Sin embargo, el estudio también destaca dos asimetrías persistentes. La primera, una “asimetría sectorial”, se refiere a la brecha de productividad entre el sector primario (agropecuario) y el secundario (industrial). La abundancia de tierra fértil y la escasez de población favorecieron la producción de alimentos, pero dificultaron el desarrollo de una industria competitiva que requería mano de obra y capital. Carlos Pellegrini, en 1899, anticipó esta dinámica, señalando que en Argentina el capital y la mano de obra eran caros, mientras que otros países ofrecían condiciones más favorables para la industria.

La segunda asimetría, “asimetría regional”, se manifiesta en la disparidad entre la productividad de la pampa y la de otras regiones del país. La pampa, con su tierra fértil, atrajo la mayor parte de la inversión y la inmigración, dejando a otras provincias dependientes de la ayuda estatal.

El libro analiza la evolución económica de Argentina desde 1880 hasta 2003, destacando la tensión entre la búsqueda de equidad y las limitaciones impuestas por la dotación de factores productivos. La prioridad otorgada a la equidad, arraigada en el mito de una tierra de oportunidades para los inmigrantes, influyó en las políticas económicas y en la distribución del ingreso.
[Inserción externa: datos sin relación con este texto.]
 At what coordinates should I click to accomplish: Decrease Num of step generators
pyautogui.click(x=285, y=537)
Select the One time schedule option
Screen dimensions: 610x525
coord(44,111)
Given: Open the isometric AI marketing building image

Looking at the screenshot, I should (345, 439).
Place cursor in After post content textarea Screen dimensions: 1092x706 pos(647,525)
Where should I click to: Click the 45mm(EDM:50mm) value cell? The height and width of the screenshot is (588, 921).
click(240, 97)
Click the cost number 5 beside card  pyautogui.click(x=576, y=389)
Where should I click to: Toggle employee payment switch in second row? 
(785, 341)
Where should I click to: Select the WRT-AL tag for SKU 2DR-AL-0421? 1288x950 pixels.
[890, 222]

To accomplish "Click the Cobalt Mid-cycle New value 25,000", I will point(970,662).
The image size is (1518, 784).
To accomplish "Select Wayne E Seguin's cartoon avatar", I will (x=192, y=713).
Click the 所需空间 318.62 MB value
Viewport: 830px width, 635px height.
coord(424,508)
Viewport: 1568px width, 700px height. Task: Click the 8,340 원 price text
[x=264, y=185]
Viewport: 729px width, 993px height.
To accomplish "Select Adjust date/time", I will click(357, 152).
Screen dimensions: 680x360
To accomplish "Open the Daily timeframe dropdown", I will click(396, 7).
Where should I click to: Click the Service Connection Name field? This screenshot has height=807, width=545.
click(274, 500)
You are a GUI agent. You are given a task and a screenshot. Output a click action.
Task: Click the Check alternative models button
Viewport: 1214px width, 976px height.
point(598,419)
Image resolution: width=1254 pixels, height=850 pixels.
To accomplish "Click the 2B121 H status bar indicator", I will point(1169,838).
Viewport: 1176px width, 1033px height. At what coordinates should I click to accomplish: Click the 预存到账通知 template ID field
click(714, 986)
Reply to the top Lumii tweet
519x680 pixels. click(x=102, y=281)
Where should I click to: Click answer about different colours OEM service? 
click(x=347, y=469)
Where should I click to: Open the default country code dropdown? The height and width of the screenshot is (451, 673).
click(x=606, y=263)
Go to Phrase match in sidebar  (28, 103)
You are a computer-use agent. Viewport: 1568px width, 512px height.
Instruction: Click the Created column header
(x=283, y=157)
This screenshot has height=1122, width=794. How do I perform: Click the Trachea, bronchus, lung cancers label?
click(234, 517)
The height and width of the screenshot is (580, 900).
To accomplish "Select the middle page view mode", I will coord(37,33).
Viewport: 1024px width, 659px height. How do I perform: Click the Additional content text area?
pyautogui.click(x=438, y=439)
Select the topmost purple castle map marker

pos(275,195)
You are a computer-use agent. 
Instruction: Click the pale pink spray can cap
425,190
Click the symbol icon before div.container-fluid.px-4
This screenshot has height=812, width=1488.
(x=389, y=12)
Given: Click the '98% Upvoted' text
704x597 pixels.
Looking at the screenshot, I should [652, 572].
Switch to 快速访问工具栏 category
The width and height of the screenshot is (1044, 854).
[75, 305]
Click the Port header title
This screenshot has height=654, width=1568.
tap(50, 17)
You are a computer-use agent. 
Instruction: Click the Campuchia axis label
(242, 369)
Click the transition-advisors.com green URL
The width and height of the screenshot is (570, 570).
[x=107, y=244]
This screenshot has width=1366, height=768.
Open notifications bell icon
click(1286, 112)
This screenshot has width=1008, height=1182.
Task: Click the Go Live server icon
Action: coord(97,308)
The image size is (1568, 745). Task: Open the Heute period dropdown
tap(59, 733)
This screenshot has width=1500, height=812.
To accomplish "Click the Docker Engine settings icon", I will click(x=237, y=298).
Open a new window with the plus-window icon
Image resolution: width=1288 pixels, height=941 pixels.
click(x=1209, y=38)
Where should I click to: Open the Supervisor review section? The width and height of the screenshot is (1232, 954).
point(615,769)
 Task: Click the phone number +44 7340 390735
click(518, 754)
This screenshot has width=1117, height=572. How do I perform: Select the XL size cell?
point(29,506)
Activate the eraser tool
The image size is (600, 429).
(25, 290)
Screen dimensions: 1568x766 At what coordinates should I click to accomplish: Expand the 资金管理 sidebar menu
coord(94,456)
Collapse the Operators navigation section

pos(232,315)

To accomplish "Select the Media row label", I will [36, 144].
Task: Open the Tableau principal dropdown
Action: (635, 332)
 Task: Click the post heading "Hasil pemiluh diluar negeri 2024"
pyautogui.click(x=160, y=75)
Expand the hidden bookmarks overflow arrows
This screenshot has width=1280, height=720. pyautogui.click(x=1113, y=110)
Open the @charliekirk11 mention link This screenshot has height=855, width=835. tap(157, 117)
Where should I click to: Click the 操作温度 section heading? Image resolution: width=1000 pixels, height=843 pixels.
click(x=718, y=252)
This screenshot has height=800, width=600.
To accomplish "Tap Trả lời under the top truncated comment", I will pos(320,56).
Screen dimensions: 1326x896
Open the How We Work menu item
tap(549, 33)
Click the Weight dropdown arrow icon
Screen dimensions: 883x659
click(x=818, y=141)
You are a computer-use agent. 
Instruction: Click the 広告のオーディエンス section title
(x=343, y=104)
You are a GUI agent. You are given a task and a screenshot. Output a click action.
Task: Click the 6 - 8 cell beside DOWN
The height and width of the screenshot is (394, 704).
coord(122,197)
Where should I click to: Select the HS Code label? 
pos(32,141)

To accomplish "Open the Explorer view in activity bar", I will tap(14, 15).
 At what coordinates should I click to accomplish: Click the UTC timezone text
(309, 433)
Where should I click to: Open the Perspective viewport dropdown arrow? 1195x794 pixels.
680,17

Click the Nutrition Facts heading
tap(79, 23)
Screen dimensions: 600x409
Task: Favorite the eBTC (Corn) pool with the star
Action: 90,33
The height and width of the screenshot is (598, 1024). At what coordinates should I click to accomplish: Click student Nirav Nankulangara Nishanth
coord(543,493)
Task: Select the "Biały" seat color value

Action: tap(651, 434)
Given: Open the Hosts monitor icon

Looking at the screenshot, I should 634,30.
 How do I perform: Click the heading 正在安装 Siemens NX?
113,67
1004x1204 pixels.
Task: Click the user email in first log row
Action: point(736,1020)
Durante la globalización comercial anterior a la Primera Guerra Mundial, Argentina se benefició de su participación en el comercio internacional, pero también se vio perjudicada por la crisis del intercambio que siguió a la Depresión. Las políticas proteccionistas, implementadas para estimular el empleo y los salarios, fueron efectivas pero costosas en términos de crecimiento económico.

El último cuarto del siglo XX estuvo marcado por la búsqueda de revertir las políticas proteccionistas, pero la resistencia de aquellos que se beneficiaban del statu quo impidió una transformación completa. El endeudamiento externo se utilizó para mantener salarios elevados, pero también generó inflación y crisis financieras.

Los autores señalan que la crisis de 2001 representó un punto de inflexión, permitiendo una combinación temporal de tipo de cambio competitivo y apertura comercial. Sin embargo, la “tentación igualitaria” llevó a un nuevo ciclo de atraso cambiario y proteccionismo, ejemplificado por la implementación del “cepo” cambiario a partir de 2011.

El “cepo”, según el análisis, sintetiza la estrategia argentina de sostener los salarios a través de controles cambiarios y restricciones a las importaciones. Esta política, aunque recurrente en la historia argentina, ha demostrado ser insostenible a largo plazo.

En conclusión, “Ved en trono a la noble igualdad” ofrece una perspectiva profunda y matizada sobre la historia económica argentina, destacando la importancia de los factores geográficos, las asimetrías estructurales y la tensión entre equidad y crecimiento. El libro plantea interrogantes cruciales sobre el futuro económico del país, sugiriendo que la búsqueda de un equilibrio entre competitividad y justicia social sigue siendo el principal desafío para Argentina.